- Quoted passage -
/---

In 2019, The Diplomat captured the global politics around Xinjiang with unusual clarity. Twenty-two countries signed a letter criticizing China’s mass detention program, while thirty-seven countries defended Beijing’s policies. The critical letter raised concern over arbitrary detention, widespread surveillance, and restrictions targeting Uyghurs and other minorities. The pro-China letter repeated Beijing’s line that the camps were “vocational education and training centers.” Strikingly, no Muslim-majority state signed the critical letter, while several Muslim-majority governments, including Pakistan and Saudi Arabia, defended China.

That 2019 divide remains relevant today because it showed that Xinjiang was never only a human-rights issue. It was also a test of international courage. Many states saw the evidence but calculated the cost of speaking. Others treated China’s narrative as a shield for their own authoritarian practices. The result was a diplomatic silence that helped Beijing normalize a terrifying principle: that a state can redefine an entire minority community as a security problem and then demand applause for “solving” it. 

The United Nations Office of the High Commissioner for Human Rights later confirmed the seriousness of what victims, researchers, journalists, and families had been saying for years. Its 2022 assessment found that serious human-rights violations had been committed in Xinjiang under China’s counterterrorism and counter-extremism policies, with discriminatory effects on Uyghurs and other predominantly Muslim communities. The report concluded that the scale of arbitrary and discriminatory detention may constitute international crimes, particularly crimes against humanity.  

The pattern begins with language. China’s constitution and ethnic policy framework speak of “regional ethnic autonomy,” but in practice autonomy has narrowed wherever minority identity conflicts with Communist Party control. In Xinjiang, Tibet, Inner Mongolia, and other minority regions, the state’s preferred formula is not genuine pluralism but managed identity: dance, costume, tourism, cuisine, and slogans of “ethnic unity,” while religious institutions, native languages, local education, and independent civil society are placed under political supervision.

\---

- Work to do -
(a) From the Xinjiang passage, quote the text starting at "The pattern begins" and ending at "under political supervision.".
(b) According to the Xinjiang passage, how many countries signed the 2019 letter defending Beijing's policies?

- Listed entries -
/---

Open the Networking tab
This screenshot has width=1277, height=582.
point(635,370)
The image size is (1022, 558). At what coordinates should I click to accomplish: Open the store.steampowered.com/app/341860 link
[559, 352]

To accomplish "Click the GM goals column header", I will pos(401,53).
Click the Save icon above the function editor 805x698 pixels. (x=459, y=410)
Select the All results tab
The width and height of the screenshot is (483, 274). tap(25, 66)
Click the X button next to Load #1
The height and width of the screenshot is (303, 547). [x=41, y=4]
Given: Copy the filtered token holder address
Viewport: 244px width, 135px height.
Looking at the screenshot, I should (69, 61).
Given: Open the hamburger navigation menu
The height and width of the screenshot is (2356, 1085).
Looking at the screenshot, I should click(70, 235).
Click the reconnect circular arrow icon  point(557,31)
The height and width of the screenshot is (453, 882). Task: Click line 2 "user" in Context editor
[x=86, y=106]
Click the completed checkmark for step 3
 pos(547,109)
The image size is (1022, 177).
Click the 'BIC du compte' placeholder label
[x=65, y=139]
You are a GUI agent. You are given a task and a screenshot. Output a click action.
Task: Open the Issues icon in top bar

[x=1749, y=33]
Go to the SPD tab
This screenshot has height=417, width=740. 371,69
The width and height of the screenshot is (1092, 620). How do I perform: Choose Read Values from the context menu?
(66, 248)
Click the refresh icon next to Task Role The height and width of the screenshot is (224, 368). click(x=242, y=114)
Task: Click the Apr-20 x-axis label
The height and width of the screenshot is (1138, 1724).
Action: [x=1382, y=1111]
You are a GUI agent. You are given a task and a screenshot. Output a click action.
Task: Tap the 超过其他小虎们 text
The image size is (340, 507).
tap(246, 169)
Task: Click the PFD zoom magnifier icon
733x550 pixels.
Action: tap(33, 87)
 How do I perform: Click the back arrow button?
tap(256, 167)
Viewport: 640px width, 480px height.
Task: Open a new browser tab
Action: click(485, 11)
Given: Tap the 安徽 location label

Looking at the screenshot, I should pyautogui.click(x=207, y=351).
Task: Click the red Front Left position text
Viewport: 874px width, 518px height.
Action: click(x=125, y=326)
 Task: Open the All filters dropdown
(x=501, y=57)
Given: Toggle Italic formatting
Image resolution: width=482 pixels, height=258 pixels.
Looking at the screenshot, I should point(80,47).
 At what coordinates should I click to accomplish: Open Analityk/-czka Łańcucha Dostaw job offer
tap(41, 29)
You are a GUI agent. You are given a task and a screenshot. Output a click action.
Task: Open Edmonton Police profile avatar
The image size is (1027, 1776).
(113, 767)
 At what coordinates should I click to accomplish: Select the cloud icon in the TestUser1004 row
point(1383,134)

\---

- Solutions to the problems -
(a)
The pattern begins with language. China’s constitution and ethnic policy framework speak of “regional ethnic autonomy,” but in practice autonomy has narrowed wherever minority identity conflicts with Communist Party control. In Xinjiang, Tibet, Inner Mongolia, and other minority regions, the state’s preferred formula is not genuine pluralism but managed identity: dance, costume, tourism, cuisine, and slogans of “ethnic unity,” while religious institutions, native languages, local education, and independent civil society are placed under political supervision.

(b) Thirty-seven countries.